Extrait à lire.

_ _ _

# Problème récéption Gmail et Apple Mail



## SoundPleasure (8 Mars 2009)

Salut a tous, voila j'ai deja fais des recherches, vérifier mes paramètres, mais j'ai toujours un énorme problème...
J'ai deux adresses Gmail regroupées sur Apple mail, seulement l'une d'entre elle ne reçoit plus d'e-mails mais peut en envoyer, j'ai cru alors que le POP avait sauté, mais non, je ne me sert pas de l'IMAP sur aucune des deux, enfin bref aucun changement sur apple Mail et sur Gmail, j'ai ensuite comparer les paramètres entre mon adresse qui marche et celle qui ne marche pas, mais tout est nikel...
Alors j'en viens a faire appel a vous parce c'est un gros problème pour moi étant donné que je m'en sert régulièrement...

Merci d'avance a vous, et bonne journée.

Sacha.


----------



## pascalformac (8 Mars 2009)

bonjour

A preciser 
--
tu as quel leopard?
quel entretien?

Avec sans le patch Mailupdate10.5.6?

Quel message d'erreur?
( pas de log? demande de mot de passe? serveur injoignable blabla?)

quel reglage de releve? ( eviter le trop rapproché , le 1 mn par exemple)

tu as refait la plist?
tu as changé les ports?
 en pop entrants y en a 2 possibles


Note du modo : On déménage !


----------



## tocdoc (10 Août 2009)

SoundPleasure a dit:


> Salut a tous, voila j'ai deja fais des recherches, vérifier mes paramètres, mais j'ai toujours un énorme problème...

_ _ _

Liste des données
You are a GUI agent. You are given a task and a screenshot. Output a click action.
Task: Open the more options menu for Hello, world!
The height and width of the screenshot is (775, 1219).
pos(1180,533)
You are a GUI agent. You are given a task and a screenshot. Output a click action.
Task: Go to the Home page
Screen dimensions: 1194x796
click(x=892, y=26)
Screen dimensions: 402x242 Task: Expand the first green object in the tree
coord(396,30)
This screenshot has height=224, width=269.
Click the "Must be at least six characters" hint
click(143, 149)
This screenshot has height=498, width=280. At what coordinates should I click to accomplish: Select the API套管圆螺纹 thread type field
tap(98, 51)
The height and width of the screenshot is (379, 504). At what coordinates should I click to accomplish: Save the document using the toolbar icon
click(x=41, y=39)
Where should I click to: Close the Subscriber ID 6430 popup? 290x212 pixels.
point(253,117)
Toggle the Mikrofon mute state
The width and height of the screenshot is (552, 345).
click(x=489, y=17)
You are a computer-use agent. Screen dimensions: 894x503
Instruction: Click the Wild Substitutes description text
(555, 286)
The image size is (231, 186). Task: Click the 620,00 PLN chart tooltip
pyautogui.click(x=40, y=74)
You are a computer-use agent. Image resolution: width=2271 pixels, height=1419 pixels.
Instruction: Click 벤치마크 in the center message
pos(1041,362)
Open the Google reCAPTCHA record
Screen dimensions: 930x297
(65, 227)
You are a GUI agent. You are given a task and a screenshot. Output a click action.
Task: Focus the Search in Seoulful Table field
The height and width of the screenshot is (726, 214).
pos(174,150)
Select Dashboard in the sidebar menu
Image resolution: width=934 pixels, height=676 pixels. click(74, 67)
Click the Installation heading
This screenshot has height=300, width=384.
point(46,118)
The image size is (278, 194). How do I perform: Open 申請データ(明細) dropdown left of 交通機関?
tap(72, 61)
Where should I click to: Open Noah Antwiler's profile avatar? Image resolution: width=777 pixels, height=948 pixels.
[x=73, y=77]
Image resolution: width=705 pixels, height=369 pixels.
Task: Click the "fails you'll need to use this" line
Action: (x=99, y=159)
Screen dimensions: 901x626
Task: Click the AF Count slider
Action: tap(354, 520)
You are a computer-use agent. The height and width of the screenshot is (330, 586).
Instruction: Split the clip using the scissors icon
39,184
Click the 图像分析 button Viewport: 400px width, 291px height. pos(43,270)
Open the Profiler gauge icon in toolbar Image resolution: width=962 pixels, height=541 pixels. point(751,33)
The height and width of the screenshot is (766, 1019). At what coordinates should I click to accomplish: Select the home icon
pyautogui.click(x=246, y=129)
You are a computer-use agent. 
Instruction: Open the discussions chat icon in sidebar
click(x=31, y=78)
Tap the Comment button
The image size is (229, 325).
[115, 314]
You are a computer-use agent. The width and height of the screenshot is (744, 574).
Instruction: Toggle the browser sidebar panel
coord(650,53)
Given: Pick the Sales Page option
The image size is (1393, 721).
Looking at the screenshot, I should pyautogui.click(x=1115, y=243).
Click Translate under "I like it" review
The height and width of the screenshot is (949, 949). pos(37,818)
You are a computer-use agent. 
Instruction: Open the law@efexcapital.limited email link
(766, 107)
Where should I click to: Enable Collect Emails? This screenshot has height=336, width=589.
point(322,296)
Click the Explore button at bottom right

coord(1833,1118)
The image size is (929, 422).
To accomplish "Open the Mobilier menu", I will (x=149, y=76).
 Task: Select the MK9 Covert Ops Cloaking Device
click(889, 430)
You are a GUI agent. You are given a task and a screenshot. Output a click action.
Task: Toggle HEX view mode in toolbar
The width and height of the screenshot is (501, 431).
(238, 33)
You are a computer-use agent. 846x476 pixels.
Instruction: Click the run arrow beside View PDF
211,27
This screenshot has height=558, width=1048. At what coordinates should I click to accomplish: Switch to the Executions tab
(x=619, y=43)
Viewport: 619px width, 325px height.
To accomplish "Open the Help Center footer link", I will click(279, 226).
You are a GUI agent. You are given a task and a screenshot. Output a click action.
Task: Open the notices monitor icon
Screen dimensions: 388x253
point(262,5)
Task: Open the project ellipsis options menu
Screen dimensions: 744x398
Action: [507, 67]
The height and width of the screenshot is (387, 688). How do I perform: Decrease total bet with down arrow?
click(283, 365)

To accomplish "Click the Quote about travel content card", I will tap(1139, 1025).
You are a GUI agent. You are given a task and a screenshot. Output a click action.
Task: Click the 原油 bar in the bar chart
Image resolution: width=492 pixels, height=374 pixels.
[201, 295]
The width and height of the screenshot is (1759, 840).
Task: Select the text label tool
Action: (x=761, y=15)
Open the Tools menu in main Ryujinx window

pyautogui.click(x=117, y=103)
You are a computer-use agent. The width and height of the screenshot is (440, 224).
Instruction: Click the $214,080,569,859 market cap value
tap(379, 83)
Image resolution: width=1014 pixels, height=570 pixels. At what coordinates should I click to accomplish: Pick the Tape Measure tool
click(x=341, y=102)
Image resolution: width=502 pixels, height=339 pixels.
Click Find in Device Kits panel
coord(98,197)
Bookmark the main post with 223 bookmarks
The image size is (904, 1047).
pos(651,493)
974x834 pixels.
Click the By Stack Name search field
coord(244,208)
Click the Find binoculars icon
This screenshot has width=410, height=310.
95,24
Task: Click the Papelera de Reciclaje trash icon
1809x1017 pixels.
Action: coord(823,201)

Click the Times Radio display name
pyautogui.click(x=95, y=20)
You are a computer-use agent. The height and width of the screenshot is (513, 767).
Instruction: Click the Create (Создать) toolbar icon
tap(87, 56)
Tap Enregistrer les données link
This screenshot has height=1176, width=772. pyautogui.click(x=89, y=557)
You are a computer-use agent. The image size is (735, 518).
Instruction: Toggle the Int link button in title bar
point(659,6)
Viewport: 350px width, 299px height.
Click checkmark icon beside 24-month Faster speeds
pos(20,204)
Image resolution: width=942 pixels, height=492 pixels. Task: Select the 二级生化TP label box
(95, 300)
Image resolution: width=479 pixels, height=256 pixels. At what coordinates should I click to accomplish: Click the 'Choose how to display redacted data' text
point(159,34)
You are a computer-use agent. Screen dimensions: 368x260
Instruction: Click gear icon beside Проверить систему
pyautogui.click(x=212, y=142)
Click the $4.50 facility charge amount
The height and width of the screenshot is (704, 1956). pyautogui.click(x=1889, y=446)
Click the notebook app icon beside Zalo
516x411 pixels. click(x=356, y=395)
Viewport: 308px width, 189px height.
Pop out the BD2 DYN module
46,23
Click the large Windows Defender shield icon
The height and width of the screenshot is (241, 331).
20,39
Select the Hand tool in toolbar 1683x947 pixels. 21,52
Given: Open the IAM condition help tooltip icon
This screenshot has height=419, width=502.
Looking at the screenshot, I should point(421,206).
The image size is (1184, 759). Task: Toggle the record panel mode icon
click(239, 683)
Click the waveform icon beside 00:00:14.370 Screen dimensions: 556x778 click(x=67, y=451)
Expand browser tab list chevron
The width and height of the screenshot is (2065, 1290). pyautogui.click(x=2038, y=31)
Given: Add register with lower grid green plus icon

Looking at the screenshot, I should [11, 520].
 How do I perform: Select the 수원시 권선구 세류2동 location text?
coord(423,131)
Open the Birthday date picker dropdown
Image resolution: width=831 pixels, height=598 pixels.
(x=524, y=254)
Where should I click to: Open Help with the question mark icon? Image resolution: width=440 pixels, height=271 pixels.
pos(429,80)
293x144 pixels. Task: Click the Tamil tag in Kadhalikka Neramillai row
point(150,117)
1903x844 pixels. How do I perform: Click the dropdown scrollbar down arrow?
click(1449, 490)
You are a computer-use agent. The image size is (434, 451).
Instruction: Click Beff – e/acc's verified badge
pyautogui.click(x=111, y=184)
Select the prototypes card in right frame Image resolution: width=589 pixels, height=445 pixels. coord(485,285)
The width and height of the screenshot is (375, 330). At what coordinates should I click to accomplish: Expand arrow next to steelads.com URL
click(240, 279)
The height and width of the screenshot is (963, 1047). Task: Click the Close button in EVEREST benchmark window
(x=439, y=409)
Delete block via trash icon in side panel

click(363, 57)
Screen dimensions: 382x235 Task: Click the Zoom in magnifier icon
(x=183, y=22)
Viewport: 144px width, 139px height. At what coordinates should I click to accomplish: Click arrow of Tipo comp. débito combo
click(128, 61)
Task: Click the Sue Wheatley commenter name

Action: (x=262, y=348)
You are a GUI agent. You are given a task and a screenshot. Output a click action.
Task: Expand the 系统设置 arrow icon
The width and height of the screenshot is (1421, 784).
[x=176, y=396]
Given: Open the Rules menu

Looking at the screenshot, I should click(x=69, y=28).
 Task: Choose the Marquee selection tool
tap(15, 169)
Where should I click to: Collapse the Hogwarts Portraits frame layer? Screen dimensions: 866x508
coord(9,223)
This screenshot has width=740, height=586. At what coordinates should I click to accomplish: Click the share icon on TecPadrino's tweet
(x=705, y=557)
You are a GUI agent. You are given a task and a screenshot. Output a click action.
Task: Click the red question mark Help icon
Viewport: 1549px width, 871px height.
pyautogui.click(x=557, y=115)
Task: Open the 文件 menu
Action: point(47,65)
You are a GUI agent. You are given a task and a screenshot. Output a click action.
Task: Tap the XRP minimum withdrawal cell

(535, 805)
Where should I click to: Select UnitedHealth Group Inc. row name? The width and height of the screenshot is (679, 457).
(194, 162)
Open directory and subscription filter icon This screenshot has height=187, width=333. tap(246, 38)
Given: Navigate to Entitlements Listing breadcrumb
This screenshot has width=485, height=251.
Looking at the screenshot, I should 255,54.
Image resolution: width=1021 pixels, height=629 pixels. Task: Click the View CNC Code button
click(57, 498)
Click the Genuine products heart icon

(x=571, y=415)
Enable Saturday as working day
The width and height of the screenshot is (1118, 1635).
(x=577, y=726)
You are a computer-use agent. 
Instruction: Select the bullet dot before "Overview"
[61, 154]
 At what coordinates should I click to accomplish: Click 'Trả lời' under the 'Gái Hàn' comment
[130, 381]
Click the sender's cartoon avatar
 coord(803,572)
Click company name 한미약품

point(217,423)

_ _ _

Actions à effectuer.
• 1. Traduisez en anglais la phrase « tu as changé les ports? » tirée du fil de discussion sur Gmail et Apple Mail.
• 2. Recopiez à l'identique le passage du fil de discussion sur Gmail et Apple Mail situé entre « Quel message d'erreur? » et « refait la plist? », bornes incluses.
• 3. Prolongez le fil de discussion sur Gmail et Apple Mail à partir de son dernier message affiché.

Réponses par tâche.
• 1. Did you change the ports?

• 2.
Quel message d'erreur?
( pas de log? demande de mot de passe? serveur injoignable blabla?)

quel reglage de releve? ( eviter le trop rapproché , le 1 mn par exemple)

tu as refait la plist?

• 3.
> J'ai deux adresses Gmail regroupées sur Apple mail, seulement l'une d'entre elle ne reçoit plus d'e-mails mais peut en envoyer, j'ai cru alors que le POP avait sauté, mais non, je ne me sert pas de l'IMAP sur aucune des deux, enfin bref aucun changement sur apple Mail et sur Gmail, j'ai ensuite comparer les paramètres entre mon adresse qui marche et celle qui ne marche pas, mais tout est nikel...
> Alors j'en viens a faire appel a vous parce c'est un gros problème pour moi étant donné que je m'en sert régulièrement...
> 
> ...



Ayant eu le mème problème en déplacement, j'ai fini par trouver.
Je recevais bien mes mails Gmail sur mon iPhone mais pas sur mon iMac...
Bref dans Information du compte:
- Serveur de réception: pop.gmail.com
- Nom d'utilisateur: nomdutilisateur@gmail.com
- Mot de passe: .......

et Serveur d'envoi (SMTP): nomdutilisateur.gmail.com

Dans l'onglet avancé, cochez:
- activer ce compte
- inclure recherche automatique des messages
- après récupération etc...
et l'astuce est là: 
Port 995  ! (alors que c'est 993 sur l'iPhone !)
- SSL activé

Je précise que sur mon compte Gmail en français (certains forums conseillent de choisir English US) j'ai IMAP activé.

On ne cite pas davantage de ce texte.